It took 6 months to resolve something so basic
The good news is the government has put to rest the issue of levying MAT on FIIs by accepting the AP Shah-committee report. The bad news is that a non-issue was allowed to become such a big issue, first by the taxman and, after that, by a lead-footed finance ministry. Indeed, as the committee points out, ‘before analysing the relevant rulings of the AAR … Section 245S of the IT Act … states that the orders of the AAR are only binding on the applicant … AAR rulings are thus not intended to lay down the law on the matter and are, in fact, not even binding … in respect of another taxpayer within their jurisdiction’. In other words, the Castleton ruling could never have been made the template for raising tax demands on other FIIs, but that is precisely what happened. The report goes on to say that Section 115AD of the Income Tax (IT) Act was a ‘self-contained code for FIIs/FPIs’ and ‘if Section 115JB were to apply to foreign companies, FIIs/FPIs … (would be) effectively losing their concessional tax basis, specifically provided in Section 115AD of the IT Act … Given that the provisions of a statute has to be read harmoniously, we do not believe that Section 115JB would apply to FIIs/FPIs and they would instead, continue to be governed under the separate code under Section 115AD’.

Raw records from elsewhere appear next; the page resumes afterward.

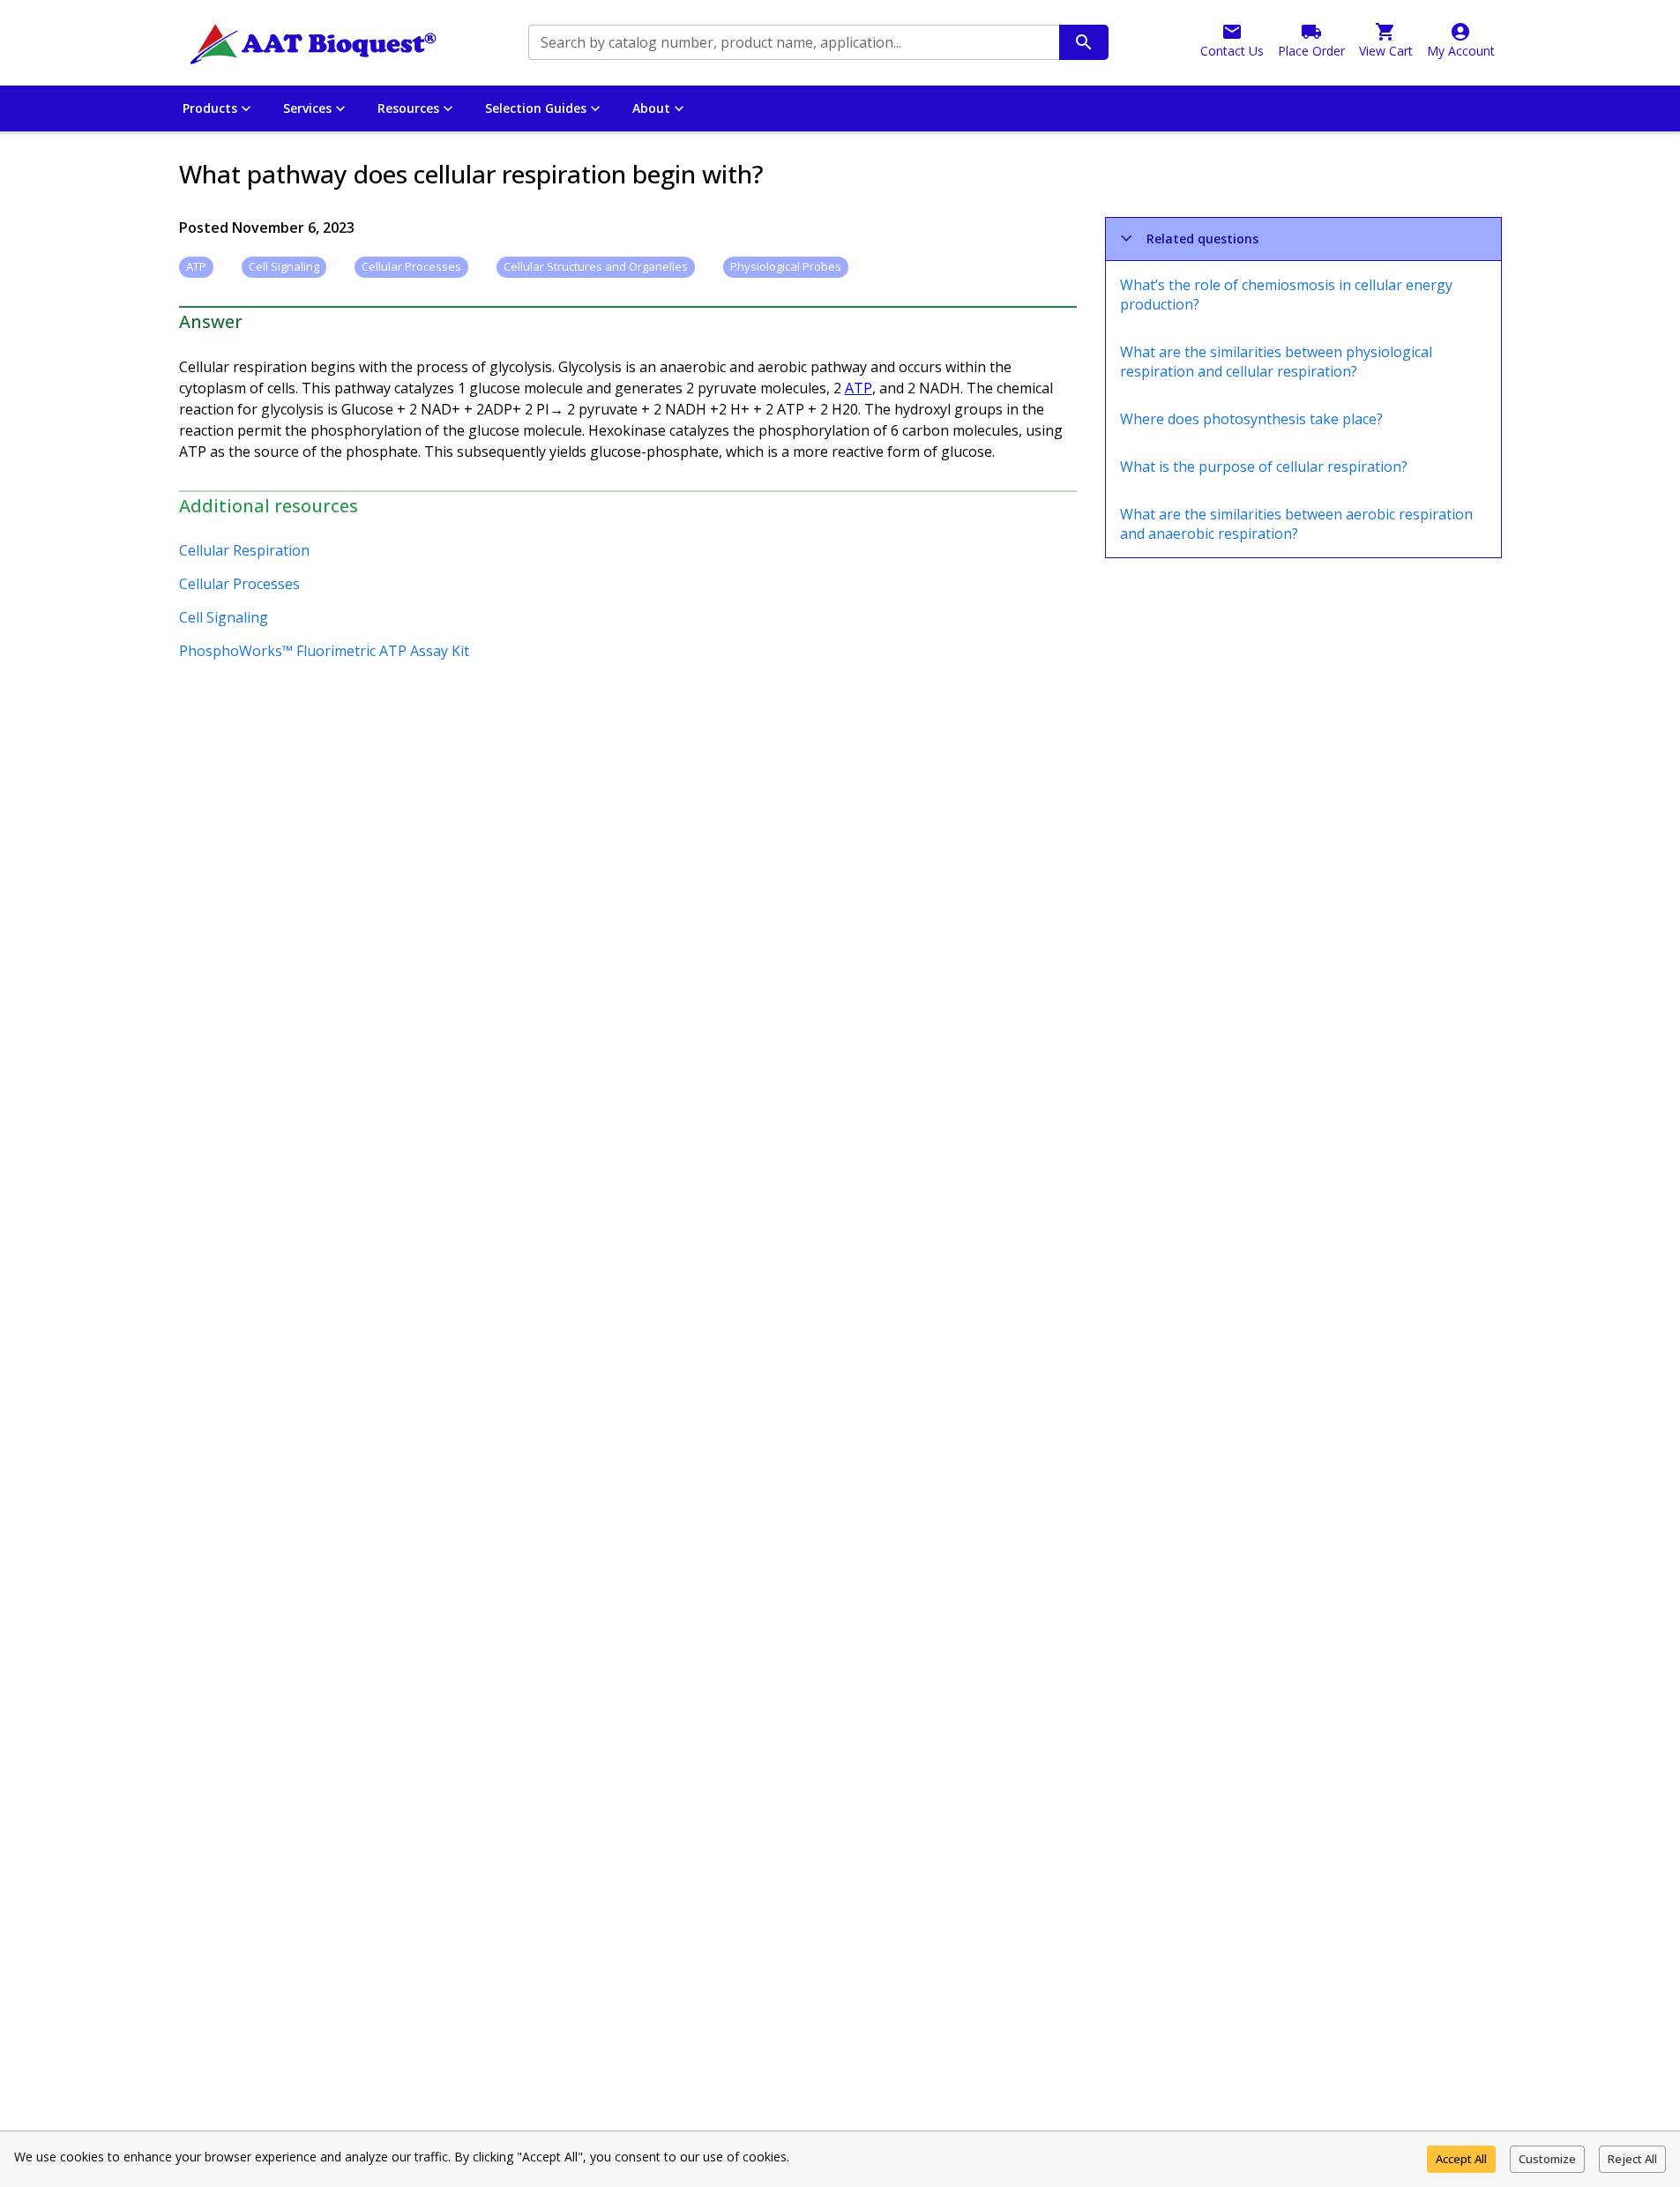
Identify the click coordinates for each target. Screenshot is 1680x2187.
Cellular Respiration (244, 550)
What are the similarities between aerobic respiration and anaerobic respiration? (1296, 523)
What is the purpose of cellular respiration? (1263, 466)
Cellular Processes (239, 583)
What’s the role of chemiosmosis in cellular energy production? (1286, 294)
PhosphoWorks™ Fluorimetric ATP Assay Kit (324, 651)
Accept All (1461, 2159)
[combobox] (792, 42)
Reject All (1632, 2159)
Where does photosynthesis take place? (1251, 419)
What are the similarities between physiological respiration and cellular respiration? (1276, 361)
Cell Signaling (223, 617)
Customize (1547, 2159)
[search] (1084, 42)
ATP (858, 388)
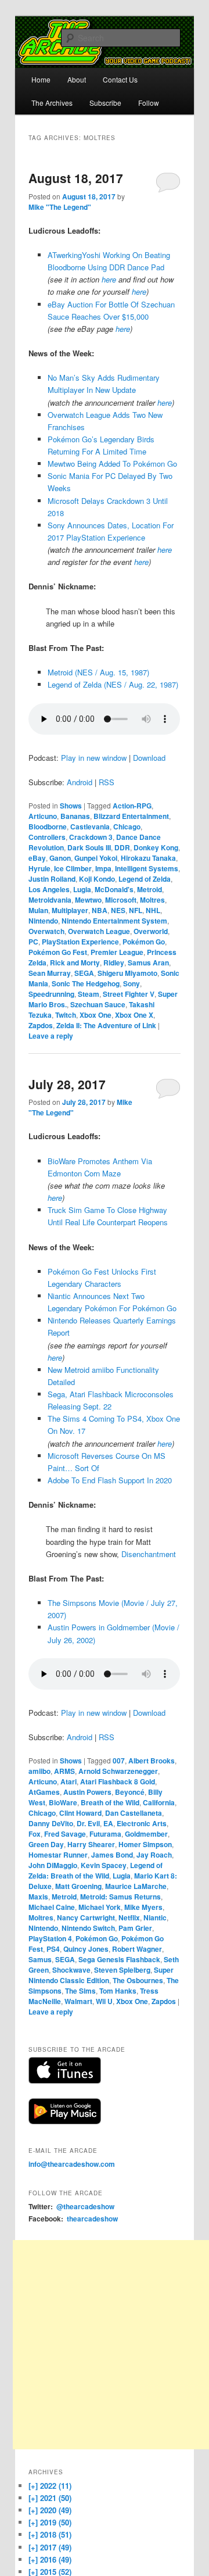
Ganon (60, 858)
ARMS (64, 1771)
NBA (99, 910)
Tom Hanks (117, 1990)
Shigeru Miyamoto (127, 973)
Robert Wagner (137, 1949)
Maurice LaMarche (136, 1886)
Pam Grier (135, 1928)
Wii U (104, 2001)
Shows (71, 805)
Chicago (126, 826)
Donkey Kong (156, 847)
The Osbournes (138, 1980)
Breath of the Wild (110, 1802)
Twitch (65, 1015)
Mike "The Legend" (59, 207)
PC (33, 941)
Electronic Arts (142, 1823)
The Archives (52, 103)
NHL (153, 910)
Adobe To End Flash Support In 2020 (110, 1480)
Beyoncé (130, 1792)
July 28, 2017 (67, 1084)
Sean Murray (49, 973)
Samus (40, 1959)
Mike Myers (143, 1907)
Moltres (152, 900)
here (109, 279)
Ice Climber (73, 868)
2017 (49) (49, 2547)
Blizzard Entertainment (131, 816)
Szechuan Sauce (97, 1004)
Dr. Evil (88, 1823)
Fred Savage (65, 1834)
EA (108, 1823)
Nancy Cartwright (86, 1917)
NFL (135, 910)
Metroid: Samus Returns (120, 1896)
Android (79, 782)
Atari (68, 1781)
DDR (122, 847)
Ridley (113, 962)
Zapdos (40, 1025)
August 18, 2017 (75, 178)
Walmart (78, 2001)
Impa (103, 868)
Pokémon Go (143, 941)
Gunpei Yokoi (95, 858)
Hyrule (39, 868)
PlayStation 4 (50, 1938)
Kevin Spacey (104, 1865)
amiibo (39, 1771)
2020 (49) (49, 2510)
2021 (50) (49, 2497)
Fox (34, 1834)
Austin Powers (87, 1792)
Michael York (99, 1907)
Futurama (105, 1834)
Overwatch (46, 931)
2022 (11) (49, 2485)
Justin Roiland (51, 879)
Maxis (38, 1896)
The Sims (80, 1990)
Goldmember (146, 1834)
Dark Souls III (89, 847)
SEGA (84, 973)
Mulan (38, 910)
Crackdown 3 (91, 837)
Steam (88, 994)
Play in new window (94, 757)
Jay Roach (154, 1854)
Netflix (129, 1917)
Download (149, 757)
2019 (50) (49, 2522)
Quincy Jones (86, 1949)
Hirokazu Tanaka (148, 858)
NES (118, 910)
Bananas (75, 816)
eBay (37, 858)
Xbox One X (134, 1015)
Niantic (155, 1917)
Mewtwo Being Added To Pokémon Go (112, 463)
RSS (106, 782)
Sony (131, 983)
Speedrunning (51, 994)
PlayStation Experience (80, 941)
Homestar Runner (58, 1854)
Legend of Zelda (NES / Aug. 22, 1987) (113, 684)
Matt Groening (78, 1886)
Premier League (117, 952)
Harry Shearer (91, 1844)
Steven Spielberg (122, 1970)
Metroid (149, 889)
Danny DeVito (50, 1823)
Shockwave (71, 1970)
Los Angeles (49, 889)
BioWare (63, 1802)
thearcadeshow (92, 2218)
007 (119, 1760)
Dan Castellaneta (133, 1813)
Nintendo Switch (88, 1928)
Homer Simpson (145, 1844)
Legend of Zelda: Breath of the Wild (95, 1870)
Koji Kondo (97, 879)
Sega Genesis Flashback (119, 1959)
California (159, 1802)
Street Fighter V (128, 994)
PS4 (53, 1949)
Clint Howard (80, 1813)
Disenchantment (148, 1553)
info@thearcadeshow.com (71, 2164)
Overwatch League (99, 931)
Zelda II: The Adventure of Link (106, 1025)
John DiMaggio (52, 1865)
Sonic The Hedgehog (86, 983)
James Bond (112, 1854)
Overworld (151, 931)
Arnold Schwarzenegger (118, 1771)
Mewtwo (88, 900)
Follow (148, 103)
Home (41, 79)
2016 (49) (49, 2559)
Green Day (46, 1844)
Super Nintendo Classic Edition (101, 1975)
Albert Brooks (151, 1760)
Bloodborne (47, 826)
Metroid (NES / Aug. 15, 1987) (98, 672)
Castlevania (90, 826)
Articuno (42, 816)
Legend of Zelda (144, 879)
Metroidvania (49, 900)
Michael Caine (51, 1907)
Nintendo (43, 920)
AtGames (44, 1792)
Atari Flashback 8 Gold (117, 1781)
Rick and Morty (75, 962)
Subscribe (105, 103)
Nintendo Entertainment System (114, 920)
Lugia (82, 889)
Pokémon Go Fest (57, 952)
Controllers (47, 837)
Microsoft (120, 900)
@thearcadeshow (85, 2206)
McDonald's (114, 889)
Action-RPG (132, 805)
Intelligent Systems (146, 868)
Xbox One (95, 1015)
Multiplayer (70, 910)
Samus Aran (148, 962)
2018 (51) (49, 2534)
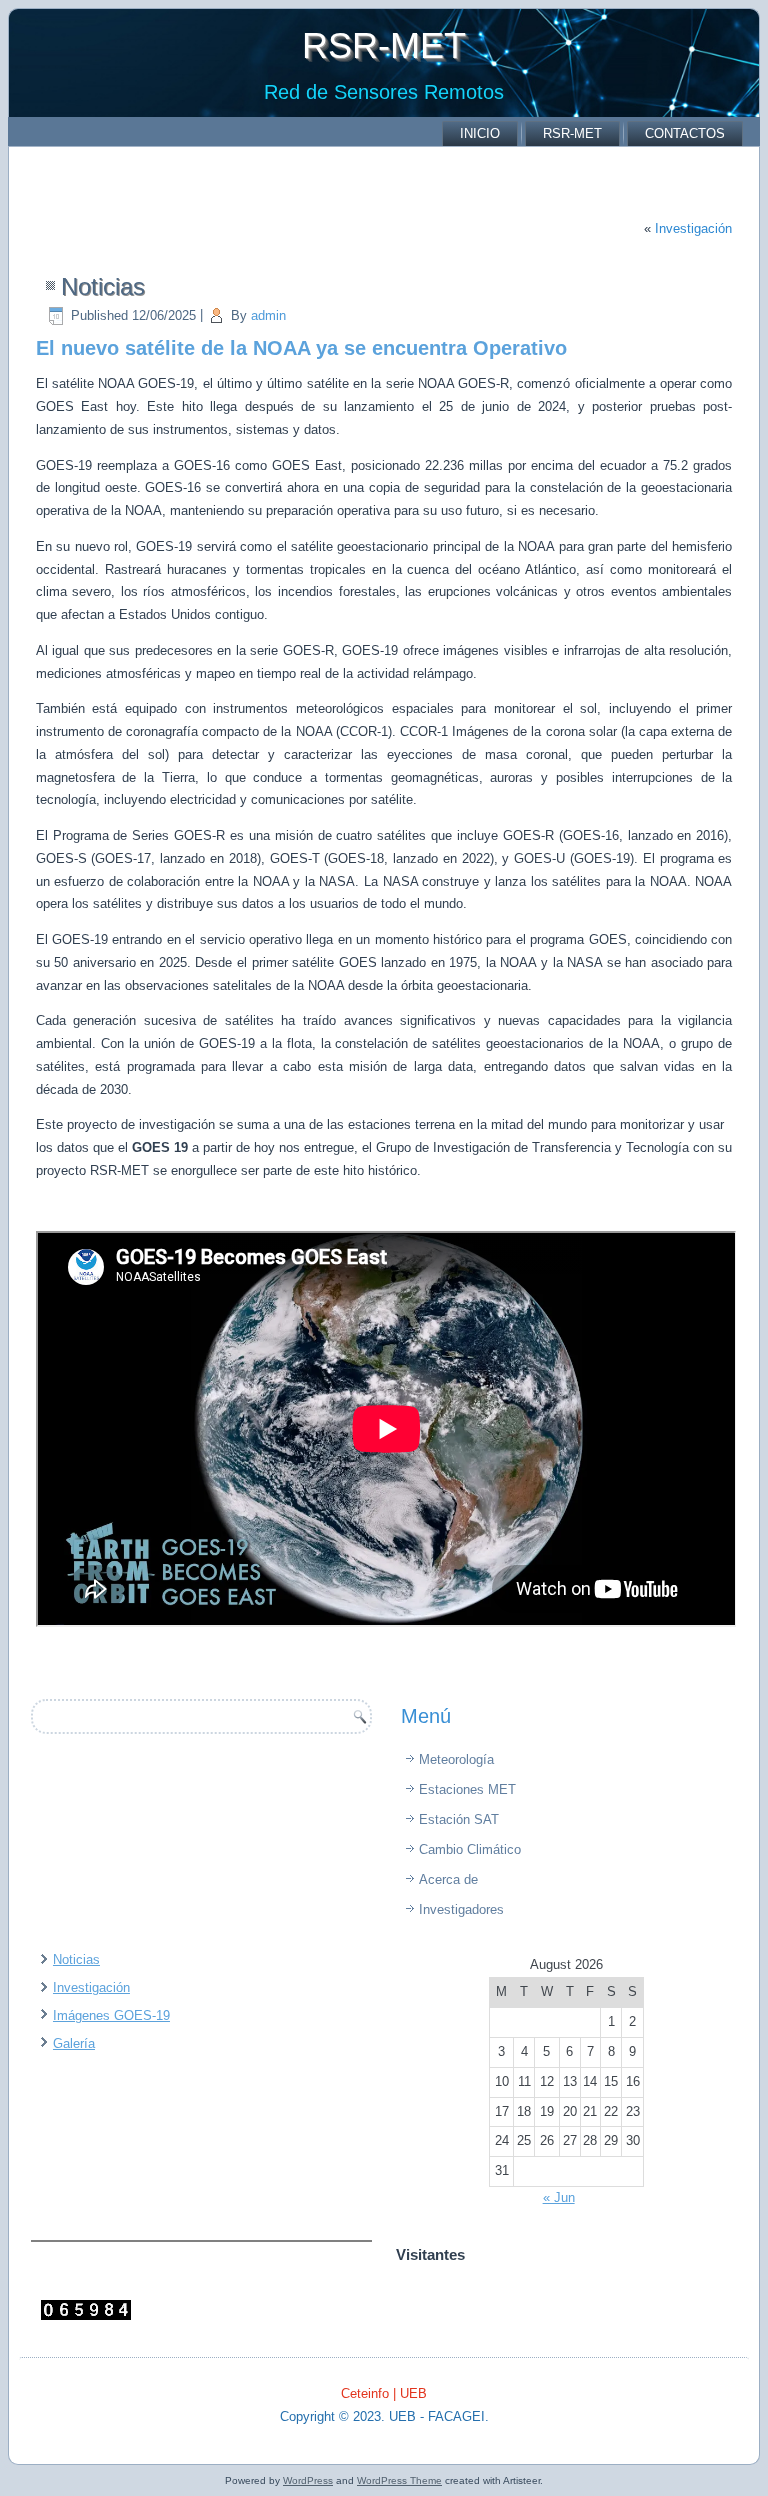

While it is possible to argue individual assessing officers did not apply their minds carefully, and just took off from the Budget speech which said no MAT would be applicable to FII transactions in future – therefore, their logic went, it was applicable for the past – surely senior revenue babus should have got alerted to the problem and looked for a solution? By April, even newspapers were writing about the inconsistencies in AAR rulings – MAT had been disallowed in Timken in 2009 and Praxair in 2010 on grounds they had no permanent establishment (PE) in India, it had been allowed in 2012 in Castleton which had no PE but disallowed in Bank of Tokyo in 2014 which had a PE but had treaty benefits. Not only did no one look for a resolution to the inconsistent rulings, no one looked at 245S or 115AD of the IT Act. Indeed, finance minister Arun Jaitley was so wrongly briefed he justified the notices and scoffed at FIIs, saying they were in favour of retrospective legislation when it suited them – he spoke of how India was not a tax haven, and that the face of India’s irrigation sector could be changed with the Rs 40,000 crore such tax demands could fetch him.
Given how there are still many cases of arbitrary taxation pending – new revenue secretary Hasmukh Adhia did well to promise just and fair decisions in tax matters – the government must resolve them at the earliest, preferably by referring them to the Shah panel. While the Vodafone arbitration has finally got moving, the same cannot be said of Cairn. As in the case of the FIIs, the government goofed up by not bringing Cairn before AP Shah on grounds it was an ‘existing’ case though a final demand had not been served on Cairn, and till recently, it was arguing the case could not be arbitrated under the Indo-UK bilateral treaty – if the government does not appoint an arbitrator in the next 8 days, interestingly, Cairn can go to the International Court of Justice asking it to appoint an arbitrator on behalf of the government. Rejecting charges of ‘tax terror’, as Adhia did on taking over his new charge carries little weight – resolving the pending cases will.